Well from my experience it can come in all sorts of ways. When I was 11, I played an australian made atari/melbourne house made game of Transformers on the then relatively new PS2, I was just a kid, but I remember this game absolutely blew me away with its depth and quality, and replay value. Despite having been given a terrible premise, melbourne house had done everything in their power to make it the best game possible and I still remember it fondly as a truly great shooter. the gunplay was a bit off, and the timing based melee was even worse, but the graphics were, even back then, on par with an early xbox 360 title, especialy for shaders and particle, the levels were huge and mostly nonlinear, and spread throughout them were all sorts of equipment items. but best of all the equipment was WORTH wandering off to collect, jetpacks, invisibility, humungous plasma cannons, and a novelty tractor beam for playing sick "living pinjata" games, all of these could only be won by exploring, normal gameplay armed you well enough to win, but this was the first game I'd played that actualy rewarded either a fast playthrough or exploration equally and fairly. To cap it off it had a brilliant music track, great replay value with the two dificulties having diferent kit drops and placement. And some memorable levels, setpiece cutscenes, great voice acting and cgi, and in depth gear selection.

 

Another that blew me away somewhat more recently was Dawn Of War II's expansion, Chaos Rising.

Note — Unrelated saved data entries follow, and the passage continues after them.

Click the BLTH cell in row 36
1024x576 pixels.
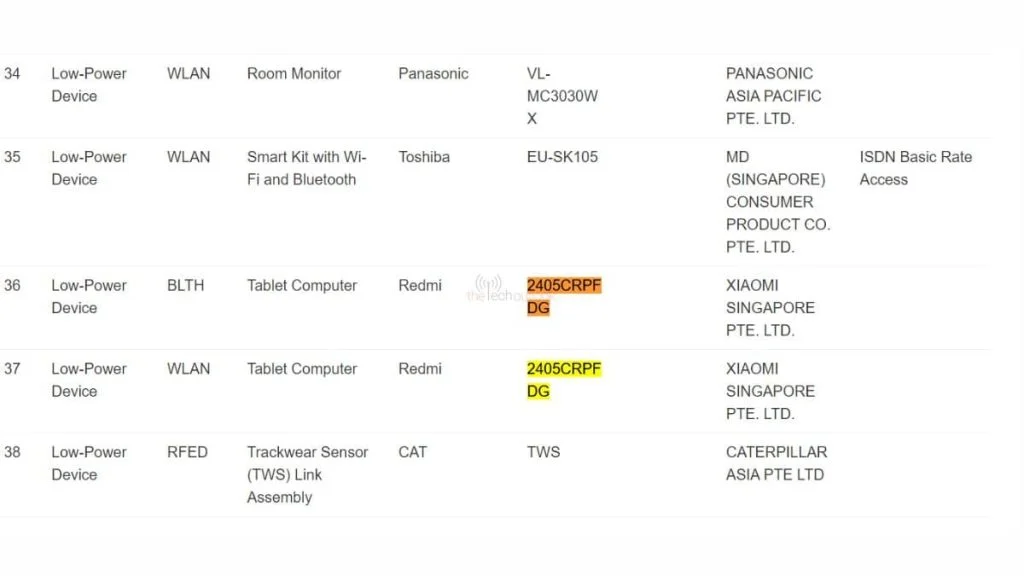[x=185, y=286]
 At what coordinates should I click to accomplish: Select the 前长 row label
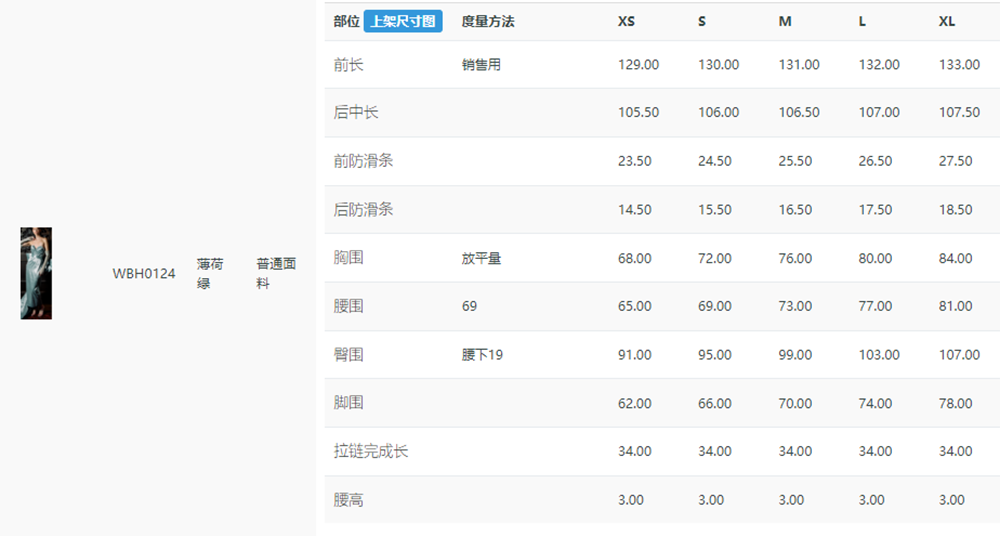click(348, 64)
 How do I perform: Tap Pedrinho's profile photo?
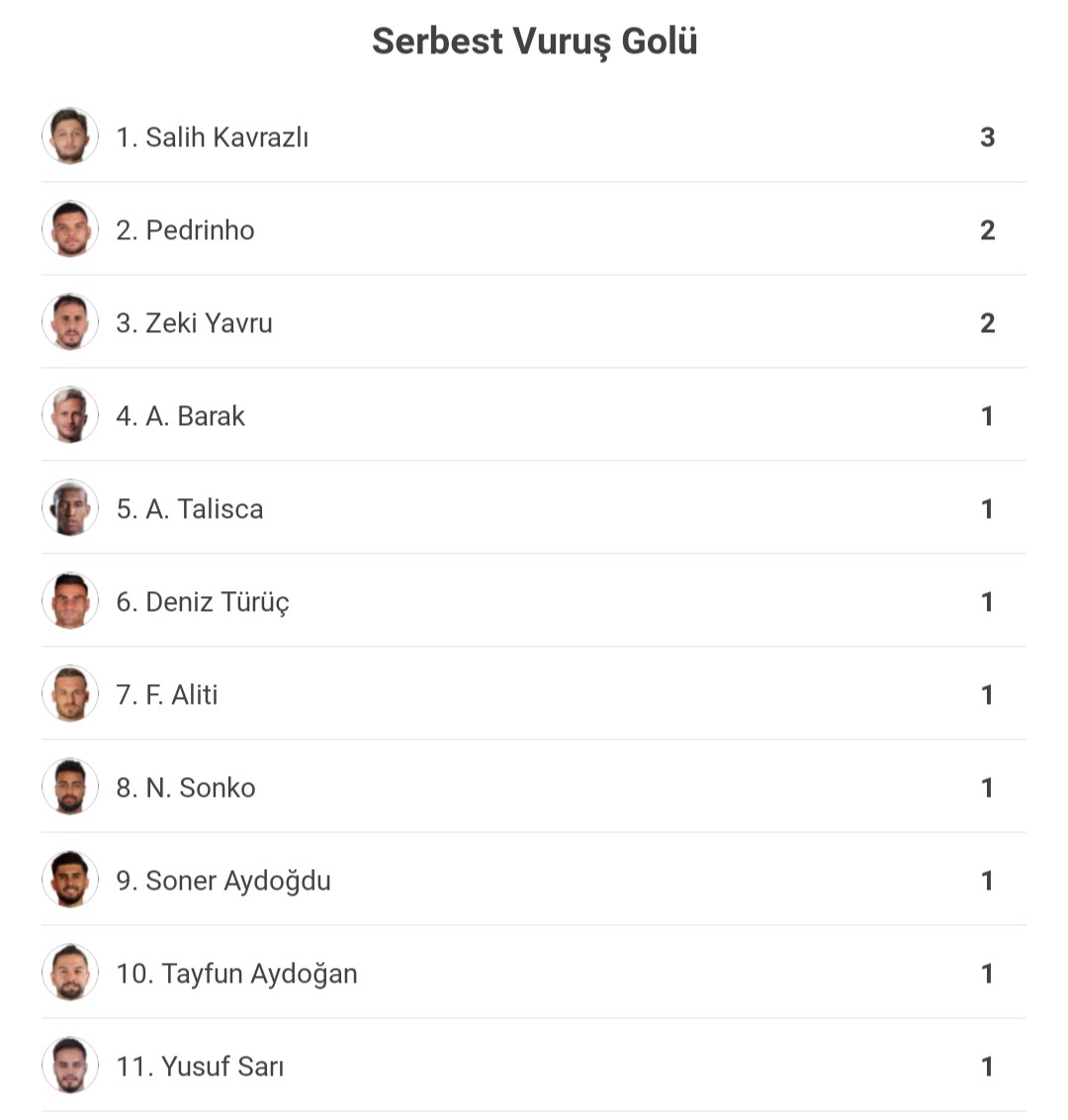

You play as a Space Marine, a superhuman soldier sworn to defend the Empire against all possible threats through obliterating all alien life in the galaxy. But in chaos rising you get put against renegade Space Marines, and actualy get the choice of going evil. Ive not finished this as a chaos. But you get real moral choice like few other games. The choices have meaning, all squads in the RPG like campaign have a "corruption" stat that increases as they perform selfish, base, violent acts. Mid game, your most corrupt squad goes rogue and you are forced to kill one of your own best soldier, usualy who fought with you all the way through the last game. If you want to be a good-doer, then you have to consistantly do good, and at times perform mad "juggling act" objectives or race against a very short timer in order to protect allies, or civilians. Evil is gratifyingly, well, EVIL, in the form of selfish choices, bloodlust, random violence, psychoses and ruthlessness, rewarding you with some ghastly-yet-adictive kit like "extruciatus claws" that leave the target writhing in agony, or a staff that makes the enemy explode in a shower of blood in tribute to Khorne the blood god. the rest of the game is just as good, a superb RTS multiplayer, a fun and addictive co-op campaign and a very good instant action mode fill out the list. Its also extremely true to 40K lore, has excellent voice acting, superb graphics and some great music.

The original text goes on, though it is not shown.